Random Russian website copies my forum: WTF?

Despite being out of my depth with regards to the technical side of things, I run a forum on the Montreal metro at www.metrodemontreal.com .

I just came across another website reproducing some or all of the posts on the forum: http://xkdv.pp.ru/ .

  1. Why would they do this,
  2. How did they do this,
  3. Is it dangerous,
  4. How do I make them stop?

I understand the SDMB underwent something like this some time ago. Any information would be appreciated.

Can’t help, sorry, matt, but here’s a link to stuff the SDMB and Straight Dope went through, as you said.

Basically, they’re trying to make the forum look active so people will register, and get their e-mails harvested for spam.

Now the weird thing is, this doesn’t appear to be an actual working forum, just some sort of weird repository for the texts of the posts.

Good news: It likely isn’t dangerous. The Russian site is just having a program called a ‘spider’ look at every page of your forum and copy the contents into their forum. It’s no worse than a really eager bunch of people exploring your pages.

Bad news: Stopping them legally would be difficult at best. Russia doesn’t play by the same copyright rules America and Canada do and even the big organizations in the field are having a hard time getting them to go along.

Possibly good news: Stopping them technically shouldn’t be difficult unless they’re being very clever. Look through your web server’s logs and find likely domains the spider could be operating out of, then configure your server to deny access to anyone coming from that domain (or, at your option, serve them up a page full of rude images ;)). Contact your local bit gods if you don’t have access to the server or don’t feel comfortable changing its configuration.

Snopes has fairly recently disabled any copying of their pages (I know this because I used to quote small bits from the page along with the link). Don’t know how that works, but it might help stop the copying if you do something similar.

Snopes is using simple javascript to get around the copy. Simply disable Javascript and you can copy it.

If you don’t want to go to that trouble do this. The javascript on snopes simply disables the mouse.

What you do to get around it is this:

Let’s say you want to copy a section that starts…

“Now is the time for every good man to come to the aid of his party.”

All you do is hit the keys “CTRL+F”

This will get you a find

Then you type in a word or two (in this case “Now is the time”) then hit enter

The words you typed in will be highlighted

Then hit the keys "Shift+Arrow right (or “Arrow up” or “arrow down” or “arrow left”) and that will highlight the text you want to copy.

Then after you highlighted what you want to copy simply hit the keys “CTRL+C” to copy the text then “CTRL+V” to paste the text wherever you want it.

It’s pretty easy to get around anything on the web

Do you have any idea why they would like to do this?

As I said, it’s not even a forum, it’s just a bunch of static pages as far as I can see.

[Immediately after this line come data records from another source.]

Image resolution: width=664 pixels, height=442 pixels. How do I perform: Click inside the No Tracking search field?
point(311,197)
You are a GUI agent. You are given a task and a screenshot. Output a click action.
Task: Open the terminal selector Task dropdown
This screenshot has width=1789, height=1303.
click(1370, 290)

I don’t know why it’s happening, but on a related note, I can say that you might want to check for a security hole in your board. I know for a fact that you have a dormant Admin who should be removed, especially as they (meaning, myself) seem to now be getting board Admin messages sent to their e-mail account. I don’t know if that’s related to the recent copying, but in any event you might want to check all the Admin accounts are people who should be Admins.

The chances of them using a browser to scrape that much content approach the Planck scale. Most likely it’s just being done to get them $$$ from serving ads. I note that some are Google based; at the very least you could contact Google and see if they’d cut them off.

Depending on how much configuration / access you have on the box serving your web pages, you may or may not be able to block the perpetrators. Checking your log files might give you an IP address range they’re working from… this might allow you to drop packets with that source. Going this route means you either know how to do that already, or are willing to spend some time conversing with your ISP.

I agree with this. If you have access to log files, try to see if there’s anything that looks weird - like one IP accessing a bunch of your pages in a row, and very quickly (note - you should see Google, MSN and Yahoo spiders too). Use http://www.dnsstuff.com/ (the “IP Information” tool) to find out more info on said IP. Give your ISP a call if you can and explain that you need to have an IP blocked from accessing your site and why. They shouldn’t mind.

I don’t know. It isn’t listed by anyone as a known spam house. I can’t even find people bitching about the domain online.